Banerjee S, High J, Stirling S, et al. Study of mirtazapine for agitated behaviours in dementia (SYMBAD): a randomised, double-blind, placebo-controlled trial. Lancet. 2021 Oct 23;398(10310):1487-1497. doi: 10.1016/S0140-6736(21)01210-1. (Original study)

BACKGROUND: Agitation is common in people with dementia and negatively affects the quality of life of both people with dementia and carers. Non-drug patient-centred care is the first-line treatment, but there is a need for other treatment when this care is not effective. Current evidence is sparse on safer and effective alternatives to antipsychotics. We assessed the efficacy and safety of mirtazapine, an antidepressant prescribed for agitation in dementia.

METHODS: This parallel-group, double-blind, placebo-controlled trial-the Study of Mirtazapine for Agitated Behaviours in Dementia trial (SYMBAD)-was done in 26 UK centres. Participants had probable or possible Alzheimer's disease, agitation unresponsive to non-drug treatment, and a Cohen-Mansfield Agitation Inventory (CMAI) score of 45 or more. They were randomly assigned (1:1) to receive either mirtazapine (titrated to 45 mg) or placebo. The primary outcome was reduction in CMAI score at 12 weeks. This trial is registered with ClinicalTrials.gov, NCT03031184, and ISRCTN17411897.

FINDINGS: Between Jan 26, 2017, and March 6, 2020, 204 participants were recruited and randomised. Mean CMAI scores at 12 weeks were not significantly different between participants receiving mirtazapine and participants receiving placebo (adjusted mean difference -1·74, 95% CI -7·17 to 3·69; p=0·53). The number of controls with adverse events (65 [64%] of 102 controls) was similar to that in the mirtazapine group (67 [66%] of 102 participants receiving mirtazapine). However, there were more deaths in the mirtazapine group (n=7) by week 16 than in the control group (n=1), with post-hoc analysis suggesting this difference was of marginal statistical significance (p=0·065).

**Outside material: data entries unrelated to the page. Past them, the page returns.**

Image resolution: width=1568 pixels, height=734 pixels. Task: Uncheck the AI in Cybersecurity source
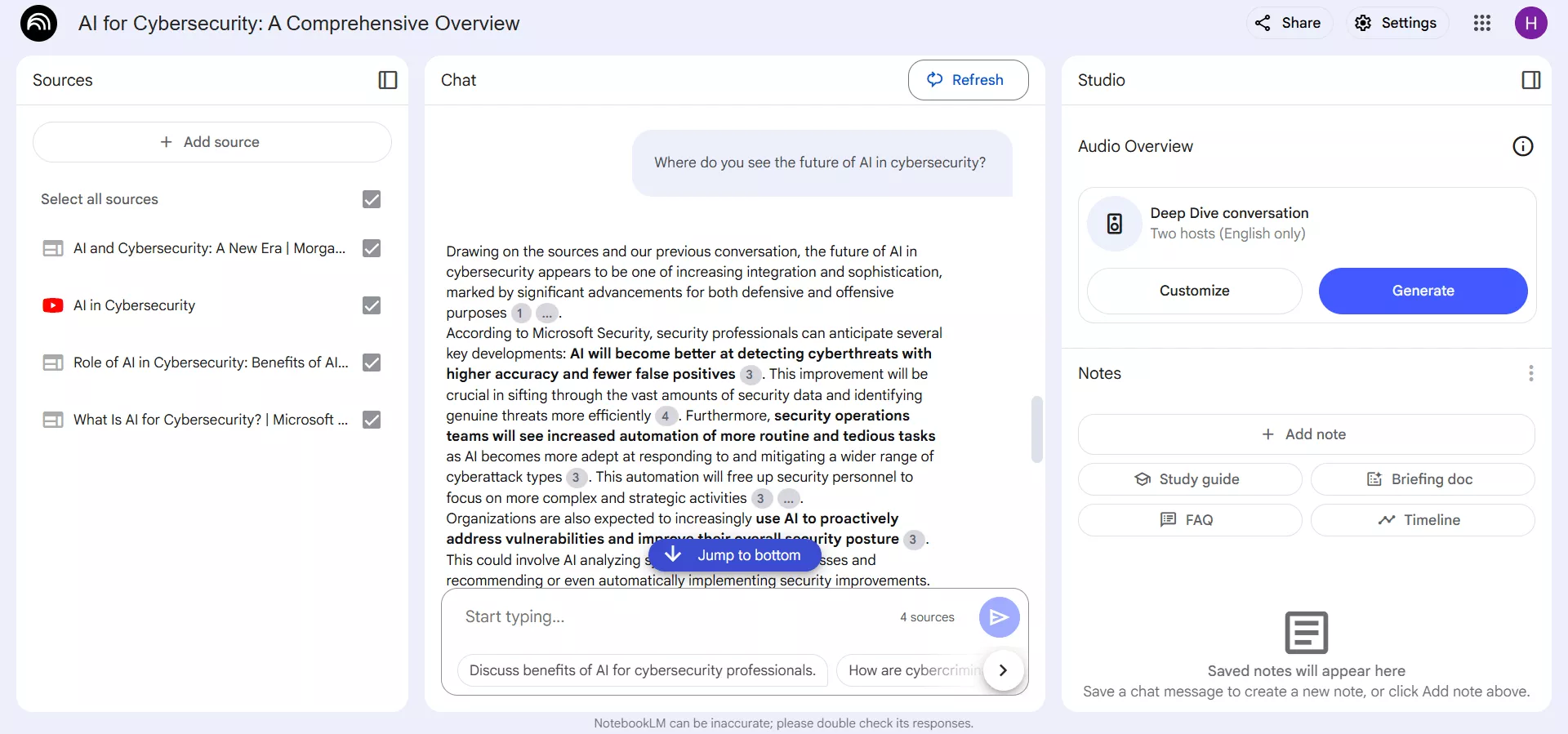click(x=372, y=305)
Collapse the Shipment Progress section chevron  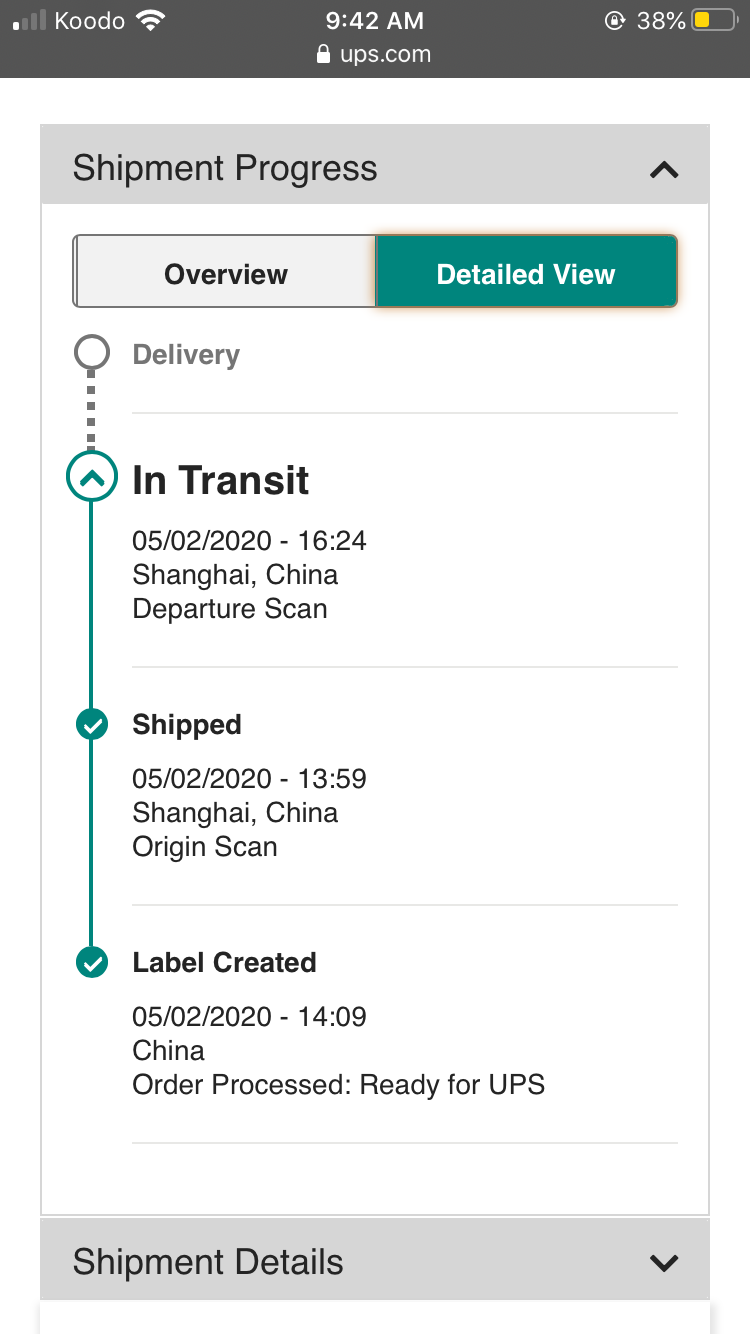[664, 170]
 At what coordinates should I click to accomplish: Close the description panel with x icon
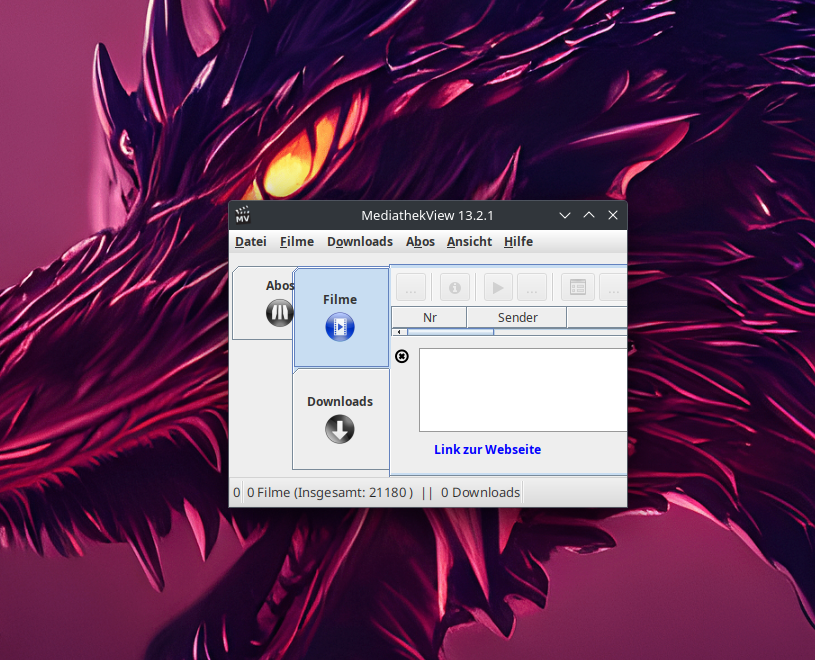coord(402,356)
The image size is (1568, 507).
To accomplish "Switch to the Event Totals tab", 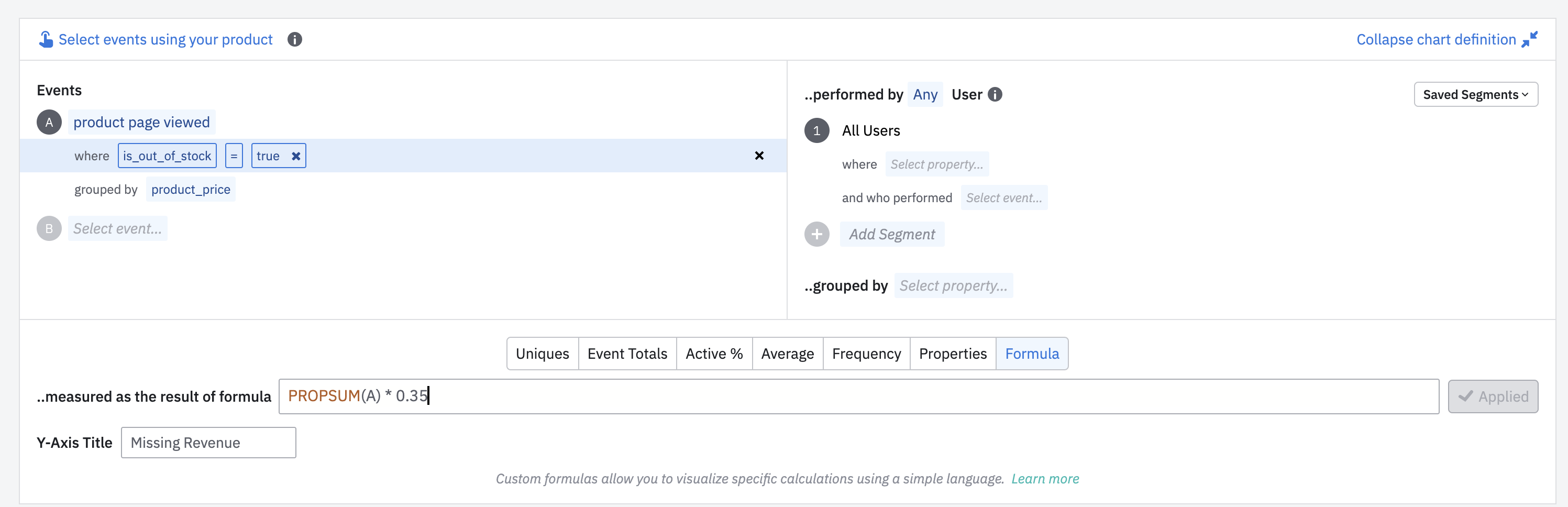I will point(627,354).
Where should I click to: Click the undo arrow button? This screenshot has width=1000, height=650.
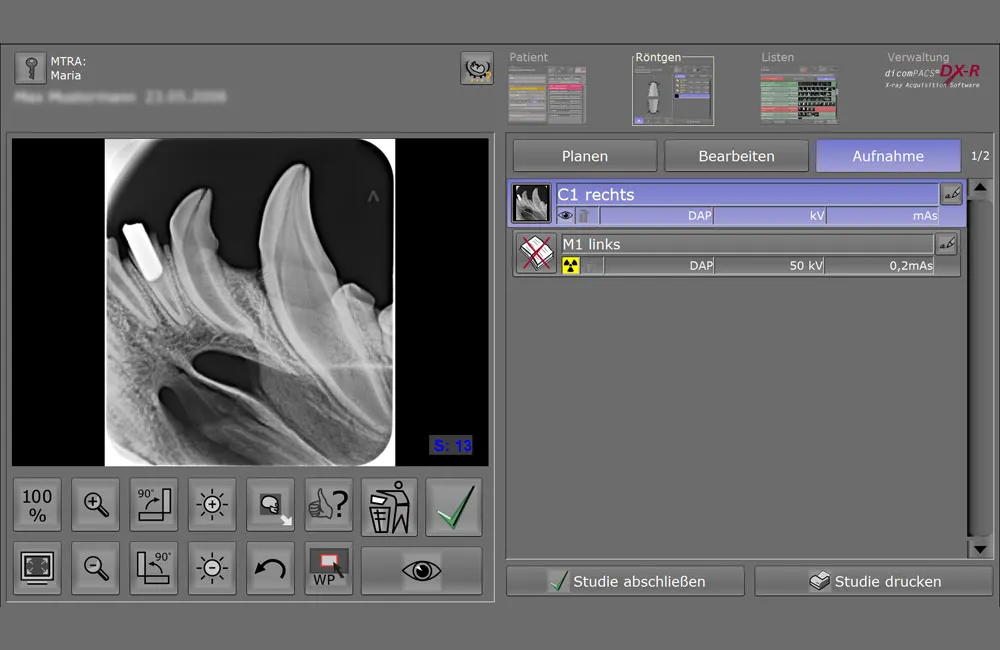[x=270, y=568]
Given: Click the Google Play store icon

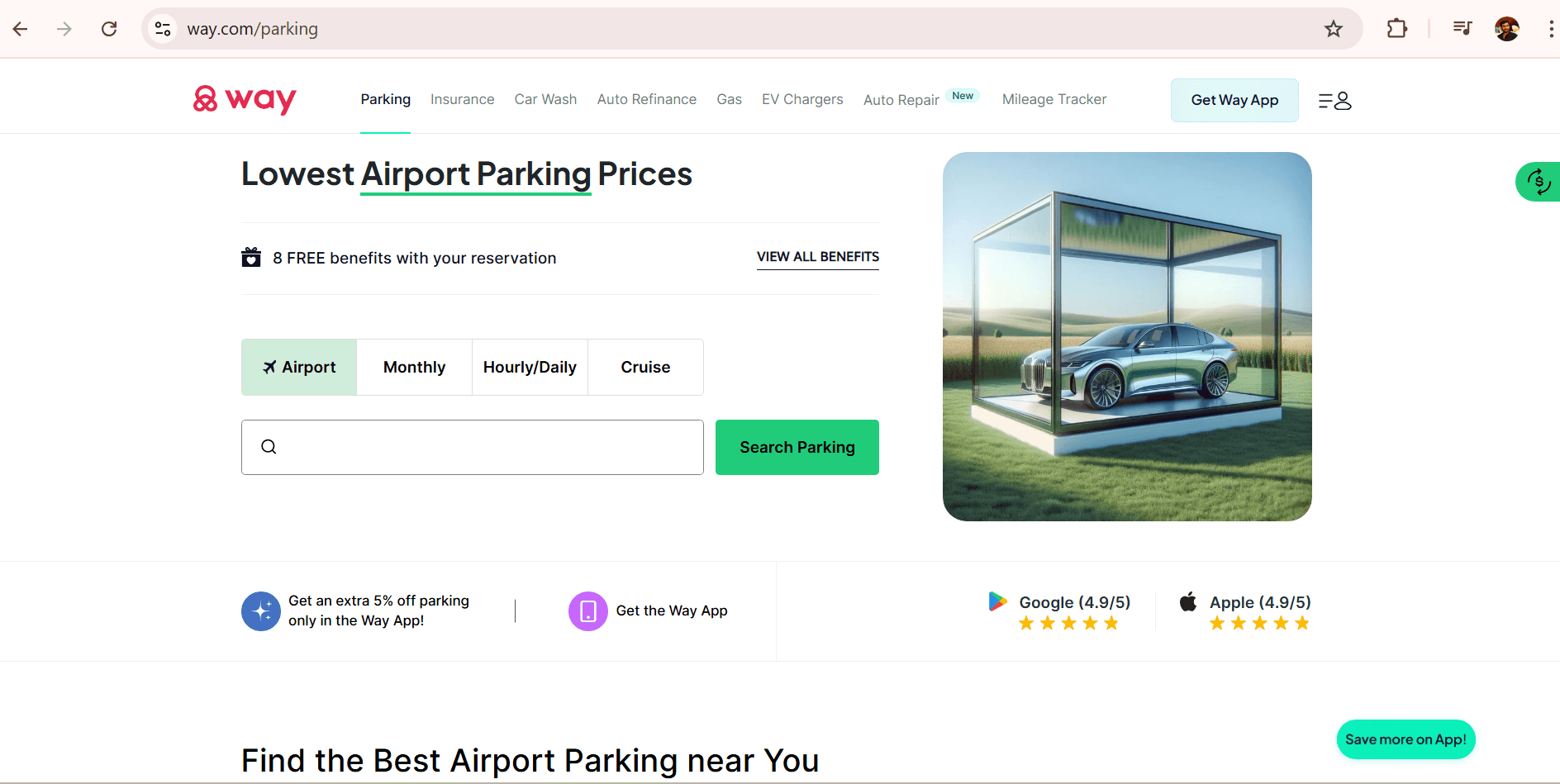Looking at the screenshot, I should pyautogui.click(x=997, y=602).
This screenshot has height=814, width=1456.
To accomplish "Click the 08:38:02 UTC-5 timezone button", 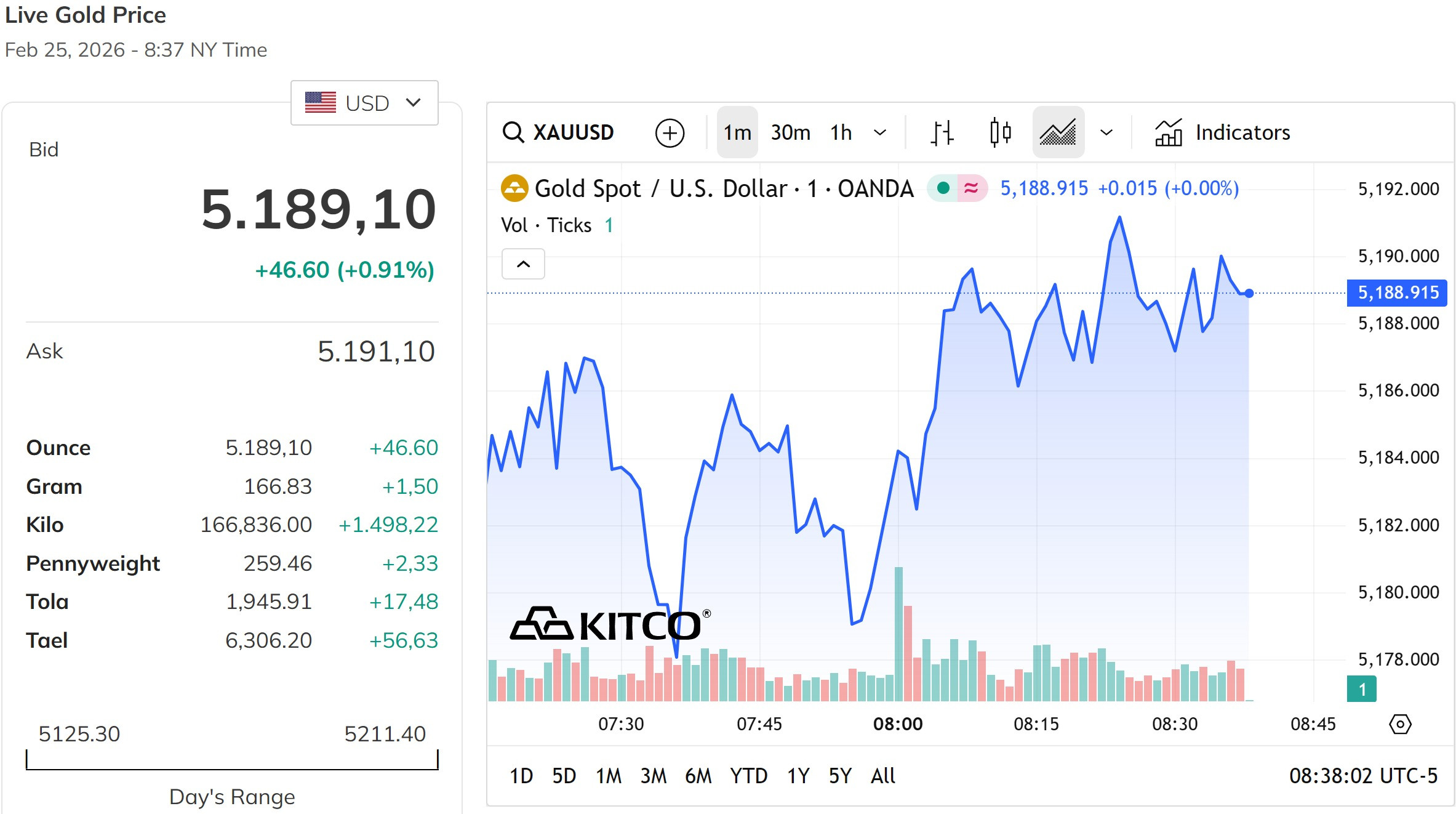I will click(x=1363, y=776).
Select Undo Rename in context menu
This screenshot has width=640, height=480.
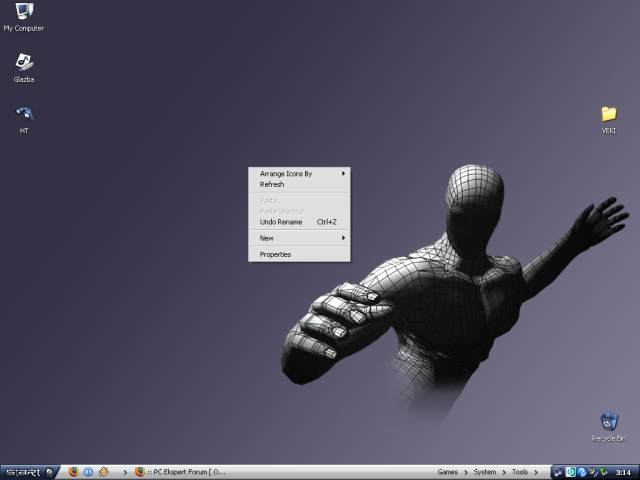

INTERPRETATION: This trial found no benefit of mirtazapine compared with placebo, and we observed a potentially higher mortality with use of mirtazapine. The data from this study do not support using mirtazapine as a treatment for agitation in dementia.

FUNDING: UK National Institute for Health Research Health Technology Assessment Programme.

Discipline Area Score
Geriatrics 7 / 7
Psychiatry 7 / 7
FM/GP/Mental Health 6 / 7
General Internal Medicine-Primary Care(US) 6 / 7
Family Medicine (FM)/General Practice (GP) 6 / 7
Neurology 4 / 7
Comments from MORE raters

Family Medicine (FM)/General Practice (GP) rater

What's important to know is that not only was mirtazapine not beneficial but there were more deaths in the mirtazapine group.

Geriatrics rater

Relatively small (N = 204) randomized trial that had protocol changes made (initial plan for a third arm involving carbamazepine was dropped due to low recruitment). The trial suggests mirtazapine is not effective as compared to placebo for managing agitation in persons with dementia. It would have been valuable to have an arm with an atypical antipsychotic as these drugs are still widely used in clinical practice even with concerns about their safety. This trial was likely published in the Lancet rather than a specialty journal because of the small (and not statistically significant) excess of deaths in the mirtazapine arm vs. the control arm. As the authors themselves highlight, this imbalance in deaths is likely a chance finding but it does warrant follow up. There will likely be another 10 papers about this potential risk in the next year. In the meantime, we are still left with few effective options to manage agitation in persons with dementia.

Neurology rater

For agitated dementia patients, we only explain to those who care for the patients about the nature and extent of the problems since there is no effective therapy.

Psychiatry rater

This study provides information that has relevance for psychiatrist’s clinical practice.